**Aufgabe 1**. Fassen Sie den Textauszug über die Kritik an Scheuringers Text in genau zwei Sätzen zusammen.
**Aufgabe 2**. Übertragen Sie folgenden Satz aus dem Textauszug über die Kritik an Scheuringers Text ins Englische: „Tatsächlich wird sich die Welt nicht hinterm Schreibtisch verbessern lassen, hierfür bedarf es sozialer Interaktion, Emotion, Neuentdeckungen, Lust auf Leben und vor allem unsicherer Versuche, etwas anders zu machen.“

**Textauszug**.

+++

Wunschträume des gefallenen Theoretikers. Oder: Grüße aus der real existierenden Bewegung

Zugegeben: nicht jede, die sich mit der Kritik des herrschenden Systems beschäftigt, muss die gesammelten Werke Adornos gelesen haben. Für manche, die recht unmittelbar in emanzipatorischen Bewegungen engagiert sind, ist die Beschäftigung mit der Kritischen Theorie Frankfurter Schule (im Gegensatz zur sachten Tuchfühlung mit kritischer Theorie schlechthin) vielleicht sogar entbehrlich, allzu abstrakt und verklausuliert. Tatsächlich wird sich die Welt nicht hinterm Schreibtisch verbessern lassen, hierfür bedarf es sozialer Interaktion, Emotion, Neuentdeckungen, Lust auf Leben und vor allem unsicherer Versuche, etwas anders zu machen. Im hier verhandelten Text von Martin Scheuringer „Ohne kritische Theorie schmeckt‘s besser“ (Streifzüge 45/2009) geht es darum jedoch nicht. In Wirklichkeit geht es dort auch nicht um eine inhaltliche Kritik der Kritischen Theorie, welche der Autor in ihrer „Wahrheit“ ja sogar anerkennt. Worum es sich handelt, ist kurz gesagt schnöde Apologetik der bürgerlichen Subjektform. Weil darin kein Fünkchen emanzipativer Gehalt liegt (und nicht weil ich hier die „Sache“ der Kritischen Theorie selbst verhandeln will), bedarf es hier dringend harter Ideologiekritik.

+++

**Vorliegende Einträge**.
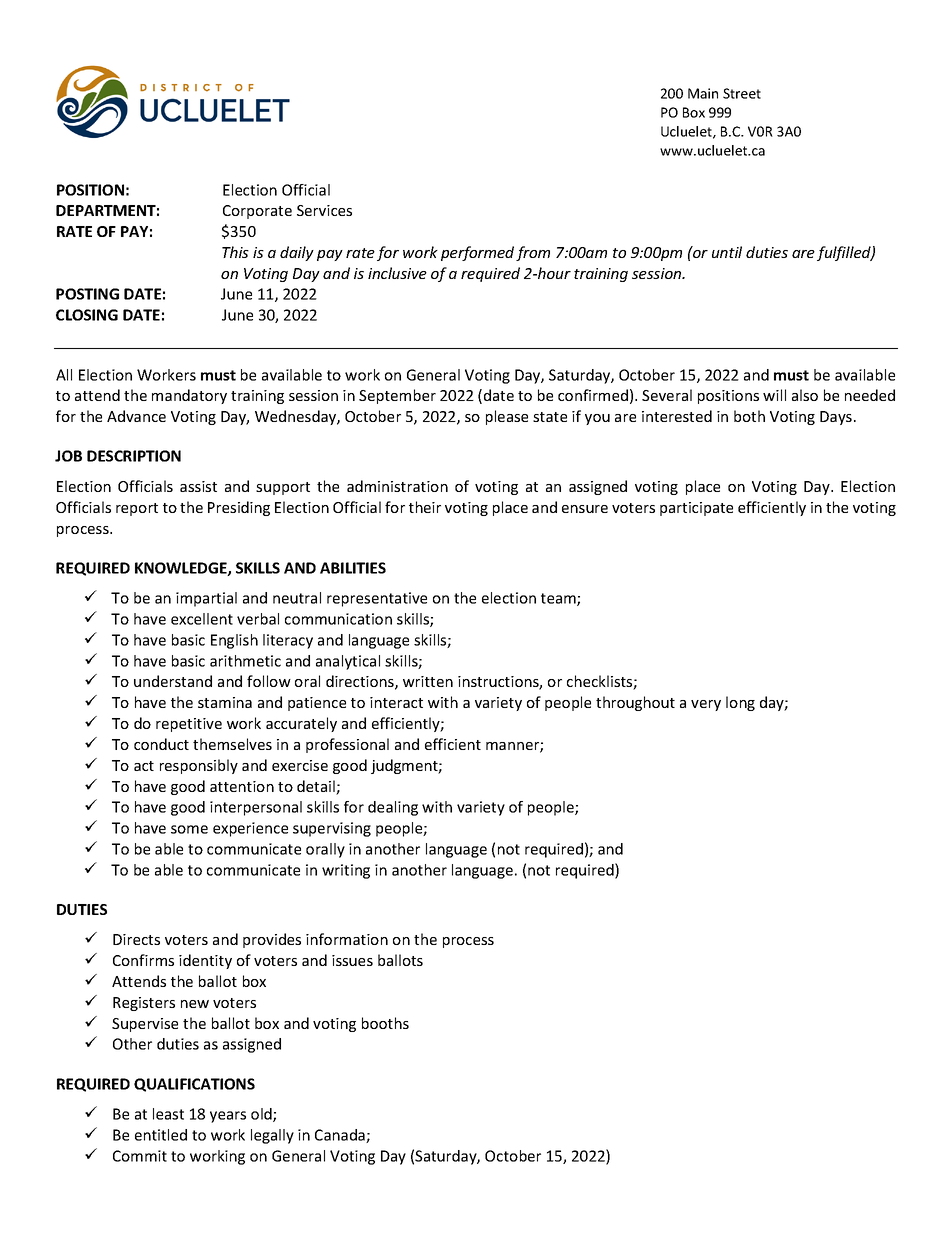  I want to click on performed, so click(477, 253).
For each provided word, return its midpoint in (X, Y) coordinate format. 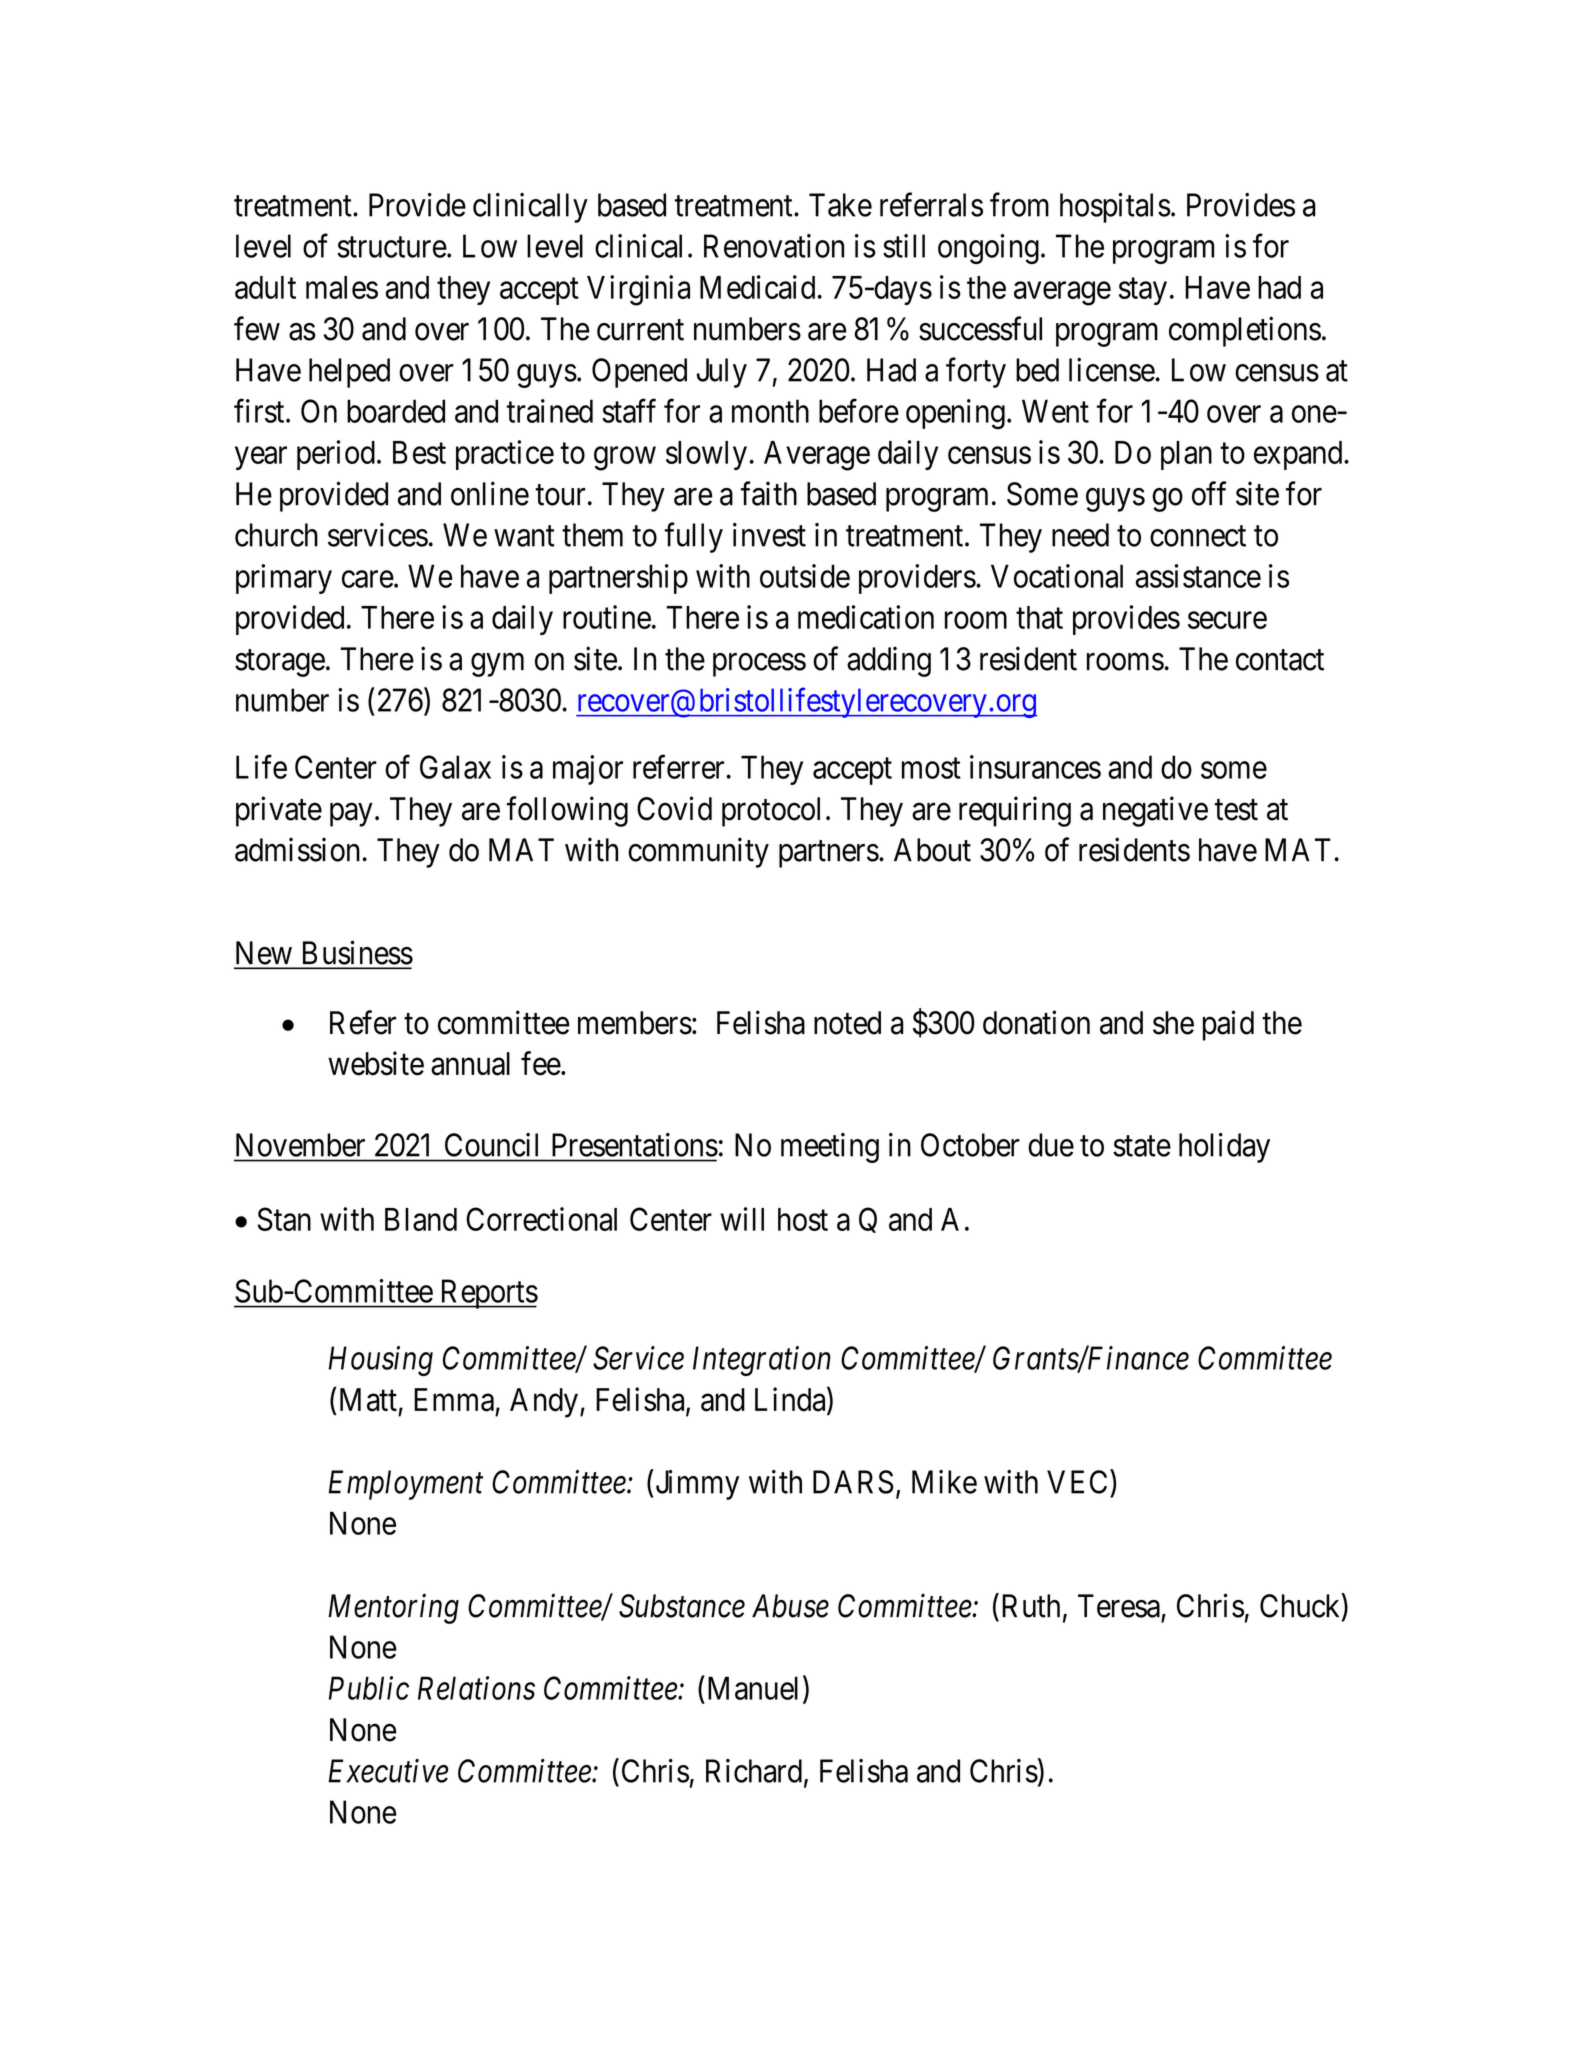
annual (470, 1064)
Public (368, 1688)
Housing (380, 1361)
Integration (762, 1361)
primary (284, 579)
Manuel (751, 1688)
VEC (1077, 1482)
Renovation (774, 246)
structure (392, 247)
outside (805, 576)
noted (847, 1023)
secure (1227, 620)
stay (1143, 291)
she (1173, 1023)
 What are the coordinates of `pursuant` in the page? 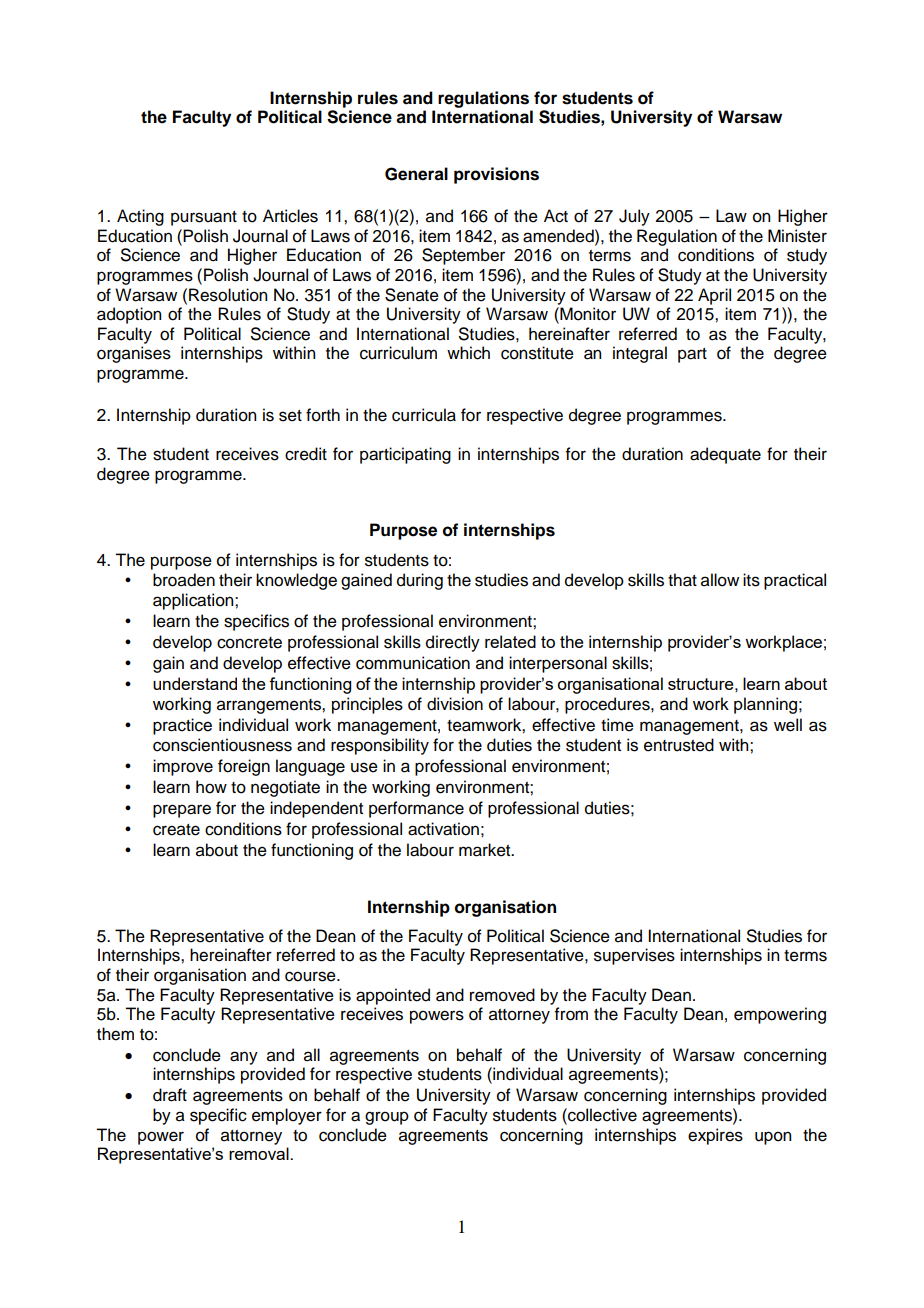 It's located at (204, 218).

+++

**Antwort 1**. Der Textauszug räumt ein, dass nicht jede Person, die das herrschende System kritisiert, Adorno gelesen haben muss, und dass sich die Welt nicht hinterm Schreibtisch verbessern lässt. Martin Scheuringers Text „Ohne kritische Theorie schmeckt‘s besser“ behandle jedoch weder dies noch eine inhaltliche Kritik der Kritischen Theorie, sondern betreibe Apologetik der bürgerlichen Subjektform, weshalb harte Ideologiekritik nötig sei.

**Antwort 2**. Indeed, the world will not be improved from behind a desk; that requires social interaction, emotion, new discoveries, a zest for life, and above all uncertain attempts to do something differently.